Now moving onto the text cleaning step for the textDisplay column we have cleaned the html tags, lowered all letters, removed punctuation marks. Above we can see sample of texts before the transformation and after the transformation. The first five sentences in the above list shows the text before cleaning steps applied and last five shows the transforemd text after cleaning. Now we’ll calculate sentiment score for each of the sentences using different lexicon libraries. For the purpose, tidytext package will be used which offers the commonly used lexicon libraries (bing, afinn, nrc).

Before moving into the analysis of sentiment scores we’ll take a look at the trend of video posting. Naturally we expect to see videos in different topics being posted at different rate over the period of months.

# calculating labelwise trend of video posting
video_comments %>%
  group_by(tidy_date) %>%
  mutate(total_videos_month = n()) %>%
  ungroup() %>%
  count(tidy_date, label, total_videos_month) %>% 
  mutate(percent_video_label = n/total_videos_month) %>%
  ggplot(aes(tidy_date, percent_video_label, color = label, group = 1)) +         facet_wrap(~label)+ geom_line(size = 1) +
  scale_x_date(date_labels="%b %y",date_breaks  ="2 month") +    
  theme(axis.text.x=element_text(angle=45,hjust=1))+
  ggtitle(label = 'Month wise frequency of comments') + 
  xlab(label = 'Month') + 
  ylab(label = 'Percentage')

video_comments %>%
  group_by(tidy_date) %>%
  mutate(total_videos_month = n()) %>% # each row of video represent a single comment
  ungroup() %>%
  count(tidy_date, label, total_videos_month) %>% 
  mutate(percent_video_label = n/total_videos_month) %>%
  ggplot(aes(tidy_date, percent_video_label, color = label)) +         facet_wrap(~label)+ 
  geom_point(shape = 21, fill = "white", color = "#27408b", size = 2, stroke = 1.1)+
  geom_line(color="#27408b") +
  scale_x_date(date_labels="%b %y",date_breaks  ="2 month") +    
  theme(axis.text.x=element_text(angle=45,hjust=1))+
  ggtitle(label = 'Month wise frequency of comments') + 
  xlab(label = 'Month') + 
  ylab(label = 'Percentage')

# video_comments %>% filter(tidy_date == '2017-06-01' & label == 'india') %>% select(videoId) %>% unique()

One nice thing about the plot above is that, it captures the trend how social media activities spikes and then flattens with the time. For example, the videos posted about rohingya topic had the highest traction on September 2017 around the time when the crisis started.

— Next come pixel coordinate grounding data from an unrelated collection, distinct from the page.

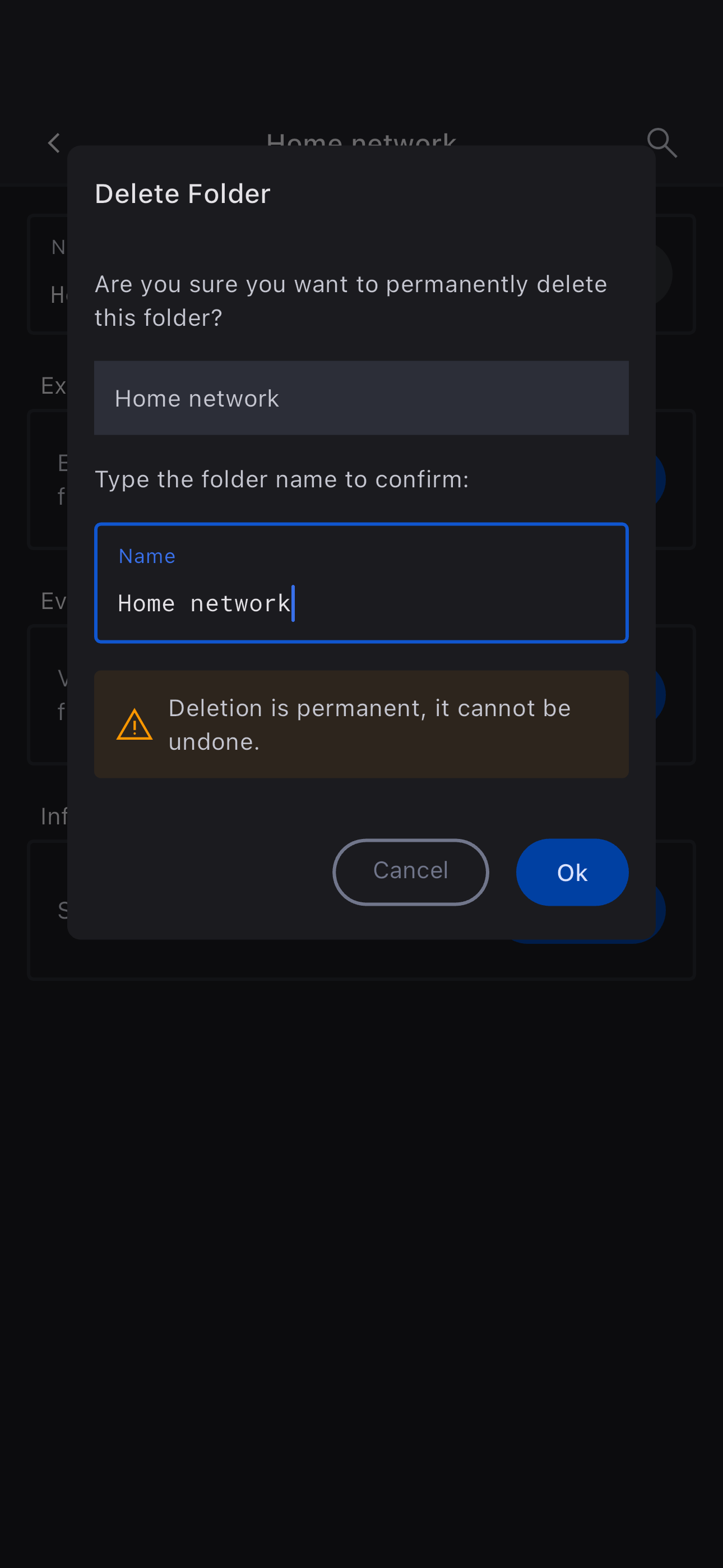Click the orange warning triangle icon
The image size is (723, 1568).
coord(135,725)
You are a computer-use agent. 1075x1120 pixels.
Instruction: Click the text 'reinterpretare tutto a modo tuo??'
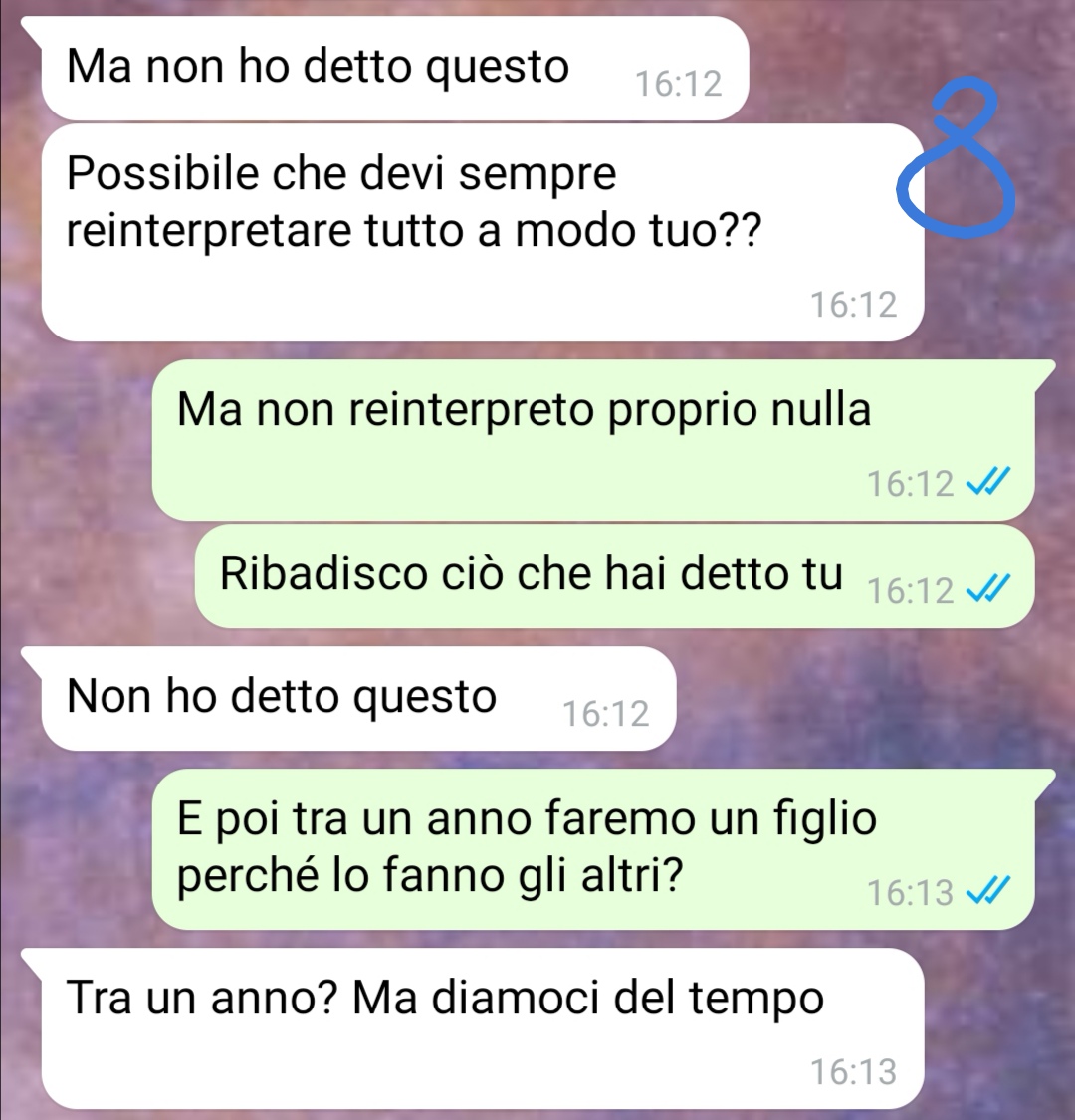tap(414, 231)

But gradually comments have slowed down since November 2017. On the other hand comments on videos about cricket and india show somewhat resemblance. Till September 2017 both the topics experienced spikes or in other words higher number of comments posted. Later on, the trend has slowed down. We may now look at the trend from the perspective of age of the videos. How did the sentiment of audiences of these videos changed over the life time of the videos? Or does sentiment change as the videos grow old?

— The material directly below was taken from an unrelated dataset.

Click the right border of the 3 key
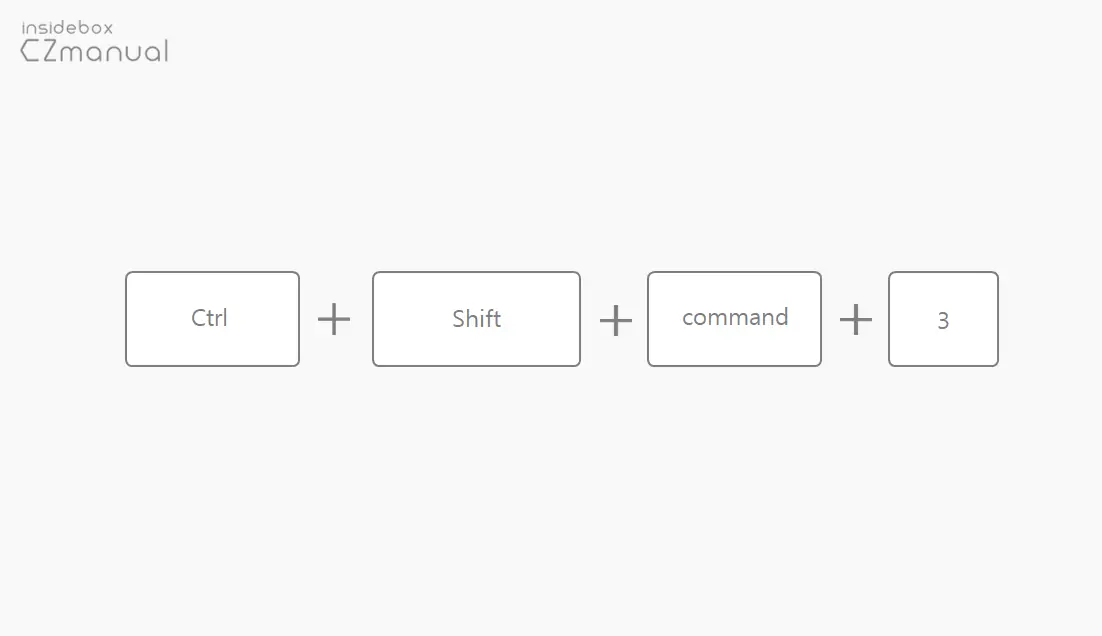1102x636 pixels. tap(998, 319)
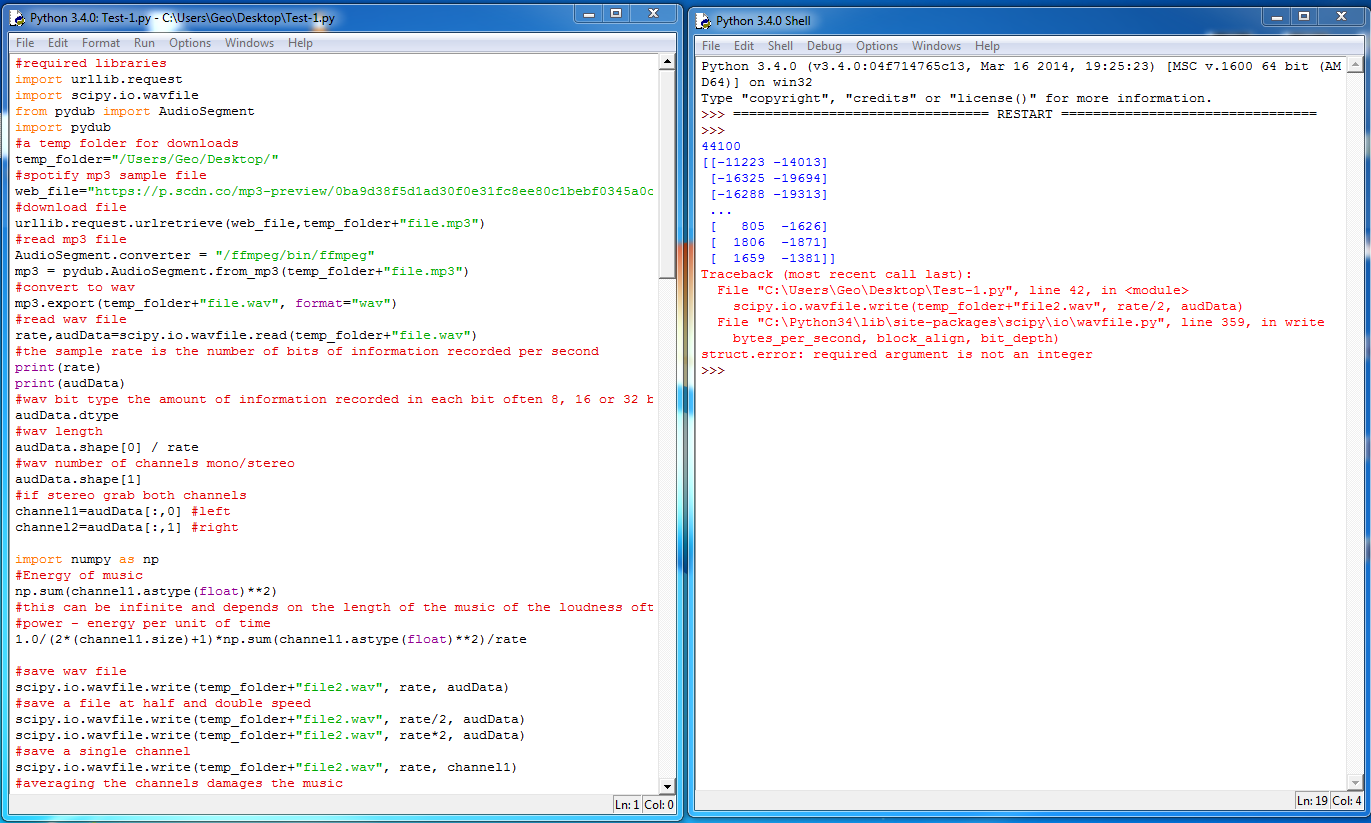Click the Col 4 indicator in the shell status bar
The image size is (1371, 823).
pos(1345,800)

# fetching video poblishing date from the old dataset
video_comments = video_comments %>% left_join(videos_year[,c('video_id','publishedAt')], by = c('videoId' = 'video_id'), suffix = c('_comment','_video')) 
# creating new variable with the difference between video posting date and comment posting date
video_comments = video_comments %>% 
  mutate(post_comm_gap = publishedAt_comment - publishedAt_video)

p1=video_comments %>%
  group_by(post_comm_gap) %>%
  mutate(total_videos = n()) %>%
  ungroup() %>% 
  ggplot(aes(post_comm_gap, total_videos)) +         
  facet_wrap(~label)+ geom_jitter() +
  theme(axis.text.x=element_text(angle=45,hjust=1))+
  labs(subtitle = 'All comments') + 
  xlab(label = 'Age of comment') + 
  ylab(label = 'Count')

p2=video_comments %>%
  group_by(post_comm_gap) %>%
  mutate(total_videos = n()) %>%
  ungroup() %>% 
  filter(total_videos < 20) %>%
  ggplot(aes(post_comm_gap, total_videos)) +         
  facet_wrap(~label)+ geom_jitter() +
  theme(axis.text.x=element_text(angle=45,hjust=1))+
  labs(subtitle = 'Less than 20 total comments') + 
  xlab(label = 'Age of comment') + 
  ylab(label = 'Count')

library(gridExtra)
grid.arrange(p1,p2, ncol = 2, top = 'Count of comments vs when they are posted')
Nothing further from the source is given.